Gallery

Casual surfing

Posted on 13 Aug 2008 at 11:12

We started our investigation by looking at everyday internet usage, such as you'd expect from a casual, adult PC user. These users tend to spend most of their online time at a few favourite websites - typically, big commercial sites such as Amazon or HSBC, sites that you'd expect to be safe.

Yet even if the well-respected multinationals wouldn't deliberately infect their users, there are those that would. "You can find malware even on completely legitimate sites," explains Larry Bridwell, global security strategist for AVG. "Hackers break into sites and place their own code on there to carry out 'drive-by downloads'. Any web page is vulnerable, but the popular sites are particularly attractive."
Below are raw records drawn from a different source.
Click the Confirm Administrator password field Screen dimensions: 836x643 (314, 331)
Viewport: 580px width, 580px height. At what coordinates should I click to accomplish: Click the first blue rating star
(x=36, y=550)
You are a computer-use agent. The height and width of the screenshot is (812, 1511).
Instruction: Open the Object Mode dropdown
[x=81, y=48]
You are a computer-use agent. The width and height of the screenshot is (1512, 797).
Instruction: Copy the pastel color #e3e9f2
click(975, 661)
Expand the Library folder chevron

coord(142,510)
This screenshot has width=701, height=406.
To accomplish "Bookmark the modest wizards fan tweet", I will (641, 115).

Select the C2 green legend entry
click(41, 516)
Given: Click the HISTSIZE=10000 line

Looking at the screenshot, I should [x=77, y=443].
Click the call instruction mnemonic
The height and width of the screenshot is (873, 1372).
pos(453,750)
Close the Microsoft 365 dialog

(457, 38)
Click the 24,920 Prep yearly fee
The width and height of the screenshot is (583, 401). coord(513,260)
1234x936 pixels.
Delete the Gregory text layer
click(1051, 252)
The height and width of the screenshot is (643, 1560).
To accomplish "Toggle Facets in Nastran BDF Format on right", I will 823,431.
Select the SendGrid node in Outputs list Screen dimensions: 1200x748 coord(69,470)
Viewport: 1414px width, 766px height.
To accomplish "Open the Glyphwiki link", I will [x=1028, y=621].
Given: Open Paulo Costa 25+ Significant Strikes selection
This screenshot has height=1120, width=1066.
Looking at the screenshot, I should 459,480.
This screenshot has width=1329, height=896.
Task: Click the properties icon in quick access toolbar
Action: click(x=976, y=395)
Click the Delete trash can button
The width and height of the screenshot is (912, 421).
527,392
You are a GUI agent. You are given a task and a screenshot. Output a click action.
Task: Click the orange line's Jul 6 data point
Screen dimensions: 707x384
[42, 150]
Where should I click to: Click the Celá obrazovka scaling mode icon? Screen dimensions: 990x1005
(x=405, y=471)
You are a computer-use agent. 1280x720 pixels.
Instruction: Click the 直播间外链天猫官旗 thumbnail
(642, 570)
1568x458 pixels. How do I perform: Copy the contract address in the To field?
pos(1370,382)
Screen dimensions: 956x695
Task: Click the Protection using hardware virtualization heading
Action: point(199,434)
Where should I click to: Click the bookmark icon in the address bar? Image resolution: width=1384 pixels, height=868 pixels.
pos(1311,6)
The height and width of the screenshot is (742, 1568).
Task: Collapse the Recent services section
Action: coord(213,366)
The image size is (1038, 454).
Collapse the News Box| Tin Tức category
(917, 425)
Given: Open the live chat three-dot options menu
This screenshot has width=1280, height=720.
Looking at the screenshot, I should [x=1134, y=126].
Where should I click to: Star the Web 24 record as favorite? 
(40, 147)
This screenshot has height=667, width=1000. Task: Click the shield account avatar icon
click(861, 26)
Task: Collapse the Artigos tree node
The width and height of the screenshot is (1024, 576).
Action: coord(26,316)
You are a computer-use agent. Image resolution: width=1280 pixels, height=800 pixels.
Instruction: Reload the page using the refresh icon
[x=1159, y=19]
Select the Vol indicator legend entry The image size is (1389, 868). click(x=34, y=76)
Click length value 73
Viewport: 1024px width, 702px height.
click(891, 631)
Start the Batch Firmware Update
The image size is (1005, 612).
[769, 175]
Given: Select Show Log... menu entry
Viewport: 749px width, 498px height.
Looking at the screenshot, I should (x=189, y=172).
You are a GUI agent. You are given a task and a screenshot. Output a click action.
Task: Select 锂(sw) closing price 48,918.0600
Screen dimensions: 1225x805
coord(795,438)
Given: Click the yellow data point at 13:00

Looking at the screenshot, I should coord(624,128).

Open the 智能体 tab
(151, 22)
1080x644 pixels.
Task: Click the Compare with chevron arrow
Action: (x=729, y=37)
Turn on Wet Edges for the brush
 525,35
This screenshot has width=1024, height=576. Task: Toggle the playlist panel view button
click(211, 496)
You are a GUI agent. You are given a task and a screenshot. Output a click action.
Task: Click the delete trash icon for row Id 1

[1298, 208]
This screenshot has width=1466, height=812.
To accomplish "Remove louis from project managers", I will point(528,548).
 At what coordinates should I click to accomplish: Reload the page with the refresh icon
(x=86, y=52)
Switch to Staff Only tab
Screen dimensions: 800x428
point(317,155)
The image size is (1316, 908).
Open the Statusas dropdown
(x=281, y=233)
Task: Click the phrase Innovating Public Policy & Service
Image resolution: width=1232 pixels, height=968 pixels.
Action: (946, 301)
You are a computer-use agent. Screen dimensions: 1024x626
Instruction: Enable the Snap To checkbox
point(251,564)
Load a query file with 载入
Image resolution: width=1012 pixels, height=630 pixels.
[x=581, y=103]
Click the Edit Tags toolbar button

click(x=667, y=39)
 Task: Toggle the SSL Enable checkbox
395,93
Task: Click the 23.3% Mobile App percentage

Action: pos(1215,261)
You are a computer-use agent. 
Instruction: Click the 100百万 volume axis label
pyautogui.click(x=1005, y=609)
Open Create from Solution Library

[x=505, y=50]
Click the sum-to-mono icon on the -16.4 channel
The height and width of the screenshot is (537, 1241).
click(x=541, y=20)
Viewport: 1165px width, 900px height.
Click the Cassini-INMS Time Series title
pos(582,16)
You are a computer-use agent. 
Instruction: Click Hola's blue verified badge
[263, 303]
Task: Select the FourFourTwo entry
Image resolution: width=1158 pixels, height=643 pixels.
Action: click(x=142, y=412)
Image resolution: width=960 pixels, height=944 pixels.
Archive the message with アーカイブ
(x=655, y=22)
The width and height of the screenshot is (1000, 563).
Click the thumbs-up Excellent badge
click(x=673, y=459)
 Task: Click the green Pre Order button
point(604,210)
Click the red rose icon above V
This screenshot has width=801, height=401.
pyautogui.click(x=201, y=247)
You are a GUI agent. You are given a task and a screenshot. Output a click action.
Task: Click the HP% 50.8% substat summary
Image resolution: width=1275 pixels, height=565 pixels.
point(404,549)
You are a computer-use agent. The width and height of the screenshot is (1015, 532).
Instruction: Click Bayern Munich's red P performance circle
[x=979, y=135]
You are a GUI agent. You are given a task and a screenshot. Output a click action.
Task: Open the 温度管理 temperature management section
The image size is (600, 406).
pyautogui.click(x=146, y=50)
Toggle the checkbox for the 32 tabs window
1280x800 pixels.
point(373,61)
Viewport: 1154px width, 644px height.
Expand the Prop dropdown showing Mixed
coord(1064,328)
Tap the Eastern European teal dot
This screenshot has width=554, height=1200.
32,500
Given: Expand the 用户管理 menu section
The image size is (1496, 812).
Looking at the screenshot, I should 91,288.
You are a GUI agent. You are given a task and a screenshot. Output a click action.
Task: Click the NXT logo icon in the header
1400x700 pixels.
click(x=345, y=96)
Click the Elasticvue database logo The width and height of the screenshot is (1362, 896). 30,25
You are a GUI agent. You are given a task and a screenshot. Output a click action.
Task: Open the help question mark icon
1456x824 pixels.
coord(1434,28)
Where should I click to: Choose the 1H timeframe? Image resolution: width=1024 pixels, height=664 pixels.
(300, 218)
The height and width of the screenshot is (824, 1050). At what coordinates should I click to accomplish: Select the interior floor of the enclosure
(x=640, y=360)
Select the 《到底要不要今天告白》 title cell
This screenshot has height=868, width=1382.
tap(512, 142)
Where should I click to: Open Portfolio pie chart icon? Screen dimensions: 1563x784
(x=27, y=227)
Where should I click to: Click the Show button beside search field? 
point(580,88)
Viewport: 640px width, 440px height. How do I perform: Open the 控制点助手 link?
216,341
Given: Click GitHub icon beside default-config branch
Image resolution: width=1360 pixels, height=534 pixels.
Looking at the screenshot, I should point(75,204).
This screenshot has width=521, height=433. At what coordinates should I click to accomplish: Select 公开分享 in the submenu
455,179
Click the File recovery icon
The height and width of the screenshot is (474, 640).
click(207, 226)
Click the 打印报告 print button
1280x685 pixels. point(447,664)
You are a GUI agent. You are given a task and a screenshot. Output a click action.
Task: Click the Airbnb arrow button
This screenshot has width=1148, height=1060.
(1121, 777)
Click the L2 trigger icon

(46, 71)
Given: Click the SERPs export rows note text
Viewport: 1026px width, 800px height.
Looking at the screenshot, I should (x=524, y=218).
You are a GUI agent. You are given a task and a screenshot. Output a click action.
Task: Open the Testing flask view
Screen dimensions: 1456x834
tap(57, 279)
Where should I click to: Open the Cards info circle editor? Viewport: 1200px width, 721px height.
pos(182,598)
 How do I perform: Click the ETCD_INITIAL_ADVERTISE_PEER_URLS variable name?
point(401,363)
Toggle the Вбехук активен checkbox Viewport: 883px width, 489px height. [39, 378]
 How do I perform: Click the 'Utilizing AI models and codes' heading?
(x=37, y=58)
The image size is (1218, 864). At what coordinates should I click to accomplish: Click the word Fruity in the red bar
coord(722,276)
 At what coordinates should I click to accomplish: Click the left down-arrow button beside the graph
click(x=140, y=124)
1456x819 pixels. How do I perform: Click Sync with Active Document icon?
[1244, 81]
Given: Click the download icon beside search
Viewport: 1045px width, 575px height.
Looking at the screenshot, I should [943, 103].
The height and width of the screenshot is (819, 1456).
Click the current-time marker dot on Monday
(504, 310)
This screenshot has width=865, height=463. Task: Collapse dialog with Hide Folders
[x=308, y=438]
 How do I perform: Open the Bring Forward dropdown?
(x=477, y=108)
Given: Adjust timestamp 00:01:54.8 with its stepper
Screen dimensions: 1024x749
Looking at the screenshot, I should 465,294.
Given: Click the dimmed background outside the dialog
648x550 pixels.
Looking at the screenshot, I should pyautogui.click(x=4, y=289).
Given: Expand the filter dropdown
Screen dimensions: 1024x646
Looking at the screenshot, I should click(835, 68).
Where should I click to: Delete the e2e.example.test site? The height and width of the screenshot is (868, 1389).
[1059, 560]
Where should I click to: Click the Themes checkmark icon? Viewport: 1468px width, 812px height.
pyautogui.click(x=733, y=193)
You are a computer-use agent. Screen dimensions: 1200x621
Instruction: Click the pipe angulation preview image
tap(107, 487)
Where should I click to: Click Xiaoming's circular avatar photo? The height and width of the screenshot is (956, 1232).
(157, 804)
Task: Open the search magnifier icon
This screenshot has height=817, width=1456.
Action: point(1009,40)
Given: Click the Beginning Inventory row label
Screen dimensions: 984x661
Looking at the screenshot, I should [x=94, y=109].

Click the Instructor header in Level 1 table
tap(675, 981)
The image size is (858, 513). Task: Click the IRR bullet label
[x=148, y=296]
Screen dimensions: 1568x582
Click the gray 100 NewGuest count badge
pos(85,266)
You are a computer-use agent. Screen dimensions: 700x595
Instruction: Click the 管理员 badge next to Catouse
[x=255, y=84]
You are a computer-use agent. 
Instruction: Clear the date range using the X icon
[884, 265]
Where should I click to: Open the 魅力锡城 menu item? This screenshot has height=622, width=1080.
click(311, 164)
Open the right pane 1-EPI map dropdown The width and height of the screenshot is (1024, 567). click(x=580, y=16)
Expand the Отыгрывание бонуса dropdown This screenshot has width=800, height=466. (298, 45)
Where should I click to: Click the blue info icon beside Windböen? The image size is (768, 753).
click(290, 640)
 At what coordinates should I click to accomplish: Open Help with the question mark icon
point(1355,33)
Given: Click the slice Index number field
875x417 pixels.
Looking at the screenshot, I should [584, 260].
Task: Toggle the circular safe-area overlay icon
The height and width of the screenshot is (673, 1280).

Naturally, though, the big sites work hard to make sure this doesn't happen. "Of course, the criminals think, 'it would be really cool if we could crack HSBC'," says David Emm, senior technology consultant at Kaspersky Lab. "But the HSBCs of the world have rafts of people constantly working at keeping them clean and secure. That doesn't mean they're immune, but it does make it a lot less likely they'll be compromised."

In our own visits to a wide range of popular commercial sites, we were unable to find any evidence of malware, and research shows it's a very rare occurrence. The most recent instance of malware being served from a high-profile site came in February 2007, when an official website of the American football Super Bowl was hacked and turned into a Trojan-dropping machine. Our conclusion: if you stick to big sites, there's a small risk of malware, but no call for panic.

Search engines

The larger sites may be fairly safe, but internet searches are likely to lead to smaller sites that are more susceptible to hackers. "Joe's retail store down the road doesn't have the wherewithal of the big sites," Emm warns. "They might have brought in a consultancy to deploy their software, and may not have security staff of their own. That makes them more vulnerable."

We used Google, Windows Live Search and Yahoo to carry out a series of sample web searches. We started with various computer-related phrases, and both Google and Live returned more than 500 results for "help with Vista" without a single infected site sneaking in. Yahoo's 241st result was identified as serving up "potentially dangerous downloads", but Yahoo itself warned us away from the site, thanks to its built-in McAfee SearchScan system.

We also searched for news and gossip, but here too the threat proved minimal. Names such as Boris Johnson, David Tennant, Britney Spears and Darcey Bussell produced overwhelmingly clean results, with Google listing more than 300 clean pages about the London mayor before a single infected site appeared. These impressive results partly reflect the way modern search engines work. They rank pages not only by relevance, but also by popularity. Since people prefer sites they trust, and avoid those they've found to be dodgy, the good sites bubble to the top.

Even esoteric searches, leading to pages of only niche interest, didn't yield any malware.

Web adverts

Almost all of the websites we visited hosted adverts, but they're rarely managed by the site itself; instead, they're fed in by external agencies including DoubleClick or AdBrite. As Bridwell points out, this provides another possible entrance for malware. "Criminals do find ways of getting malware into ads, which are then placed on legitimate sites by other companies."